[WORK REQUIRED] Look for the line with "Screen dimensions: 1340x817" in the data below, then reproduce word for word that line and every line after it. Leave out all pictures and add nothing.

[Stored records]
::::::

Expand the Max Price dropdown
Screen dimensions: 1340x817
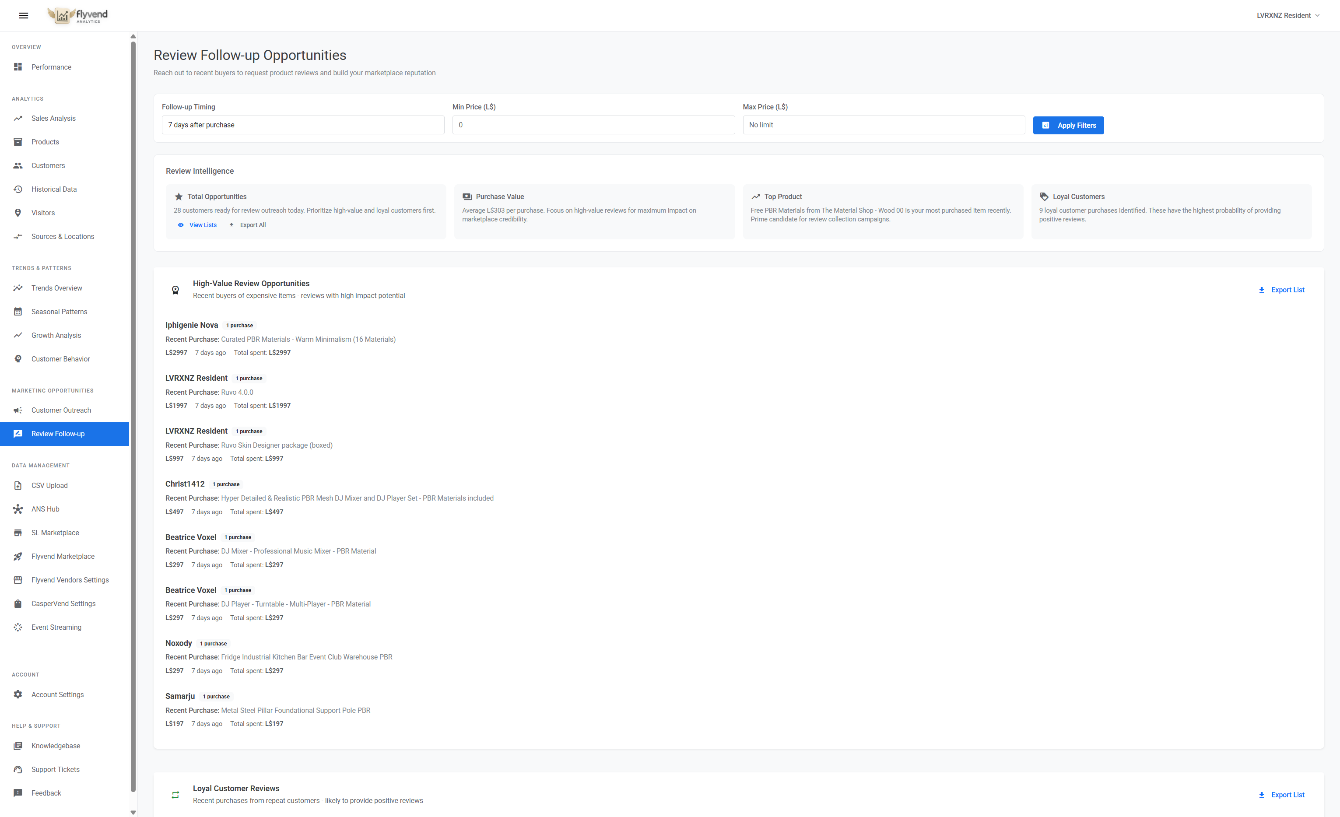click(x=883, y=125)
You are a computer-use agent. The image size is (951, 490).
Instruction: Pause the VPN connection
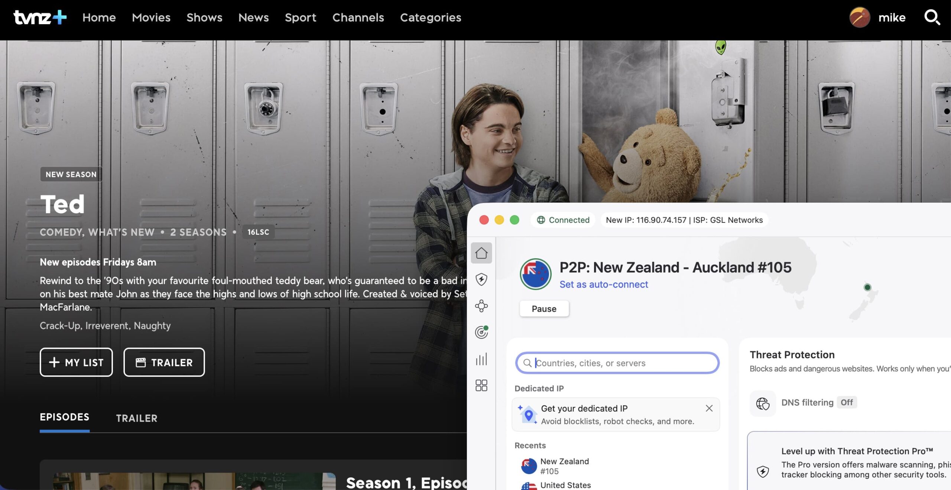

::::::

[ANSWER TO THIS EXERCISE]
Screen dimensions: 1340x817
click(x=883, y=125)
You are a computer-use agent. The image size is (951, 490).
Instruction: Pause the VPN connection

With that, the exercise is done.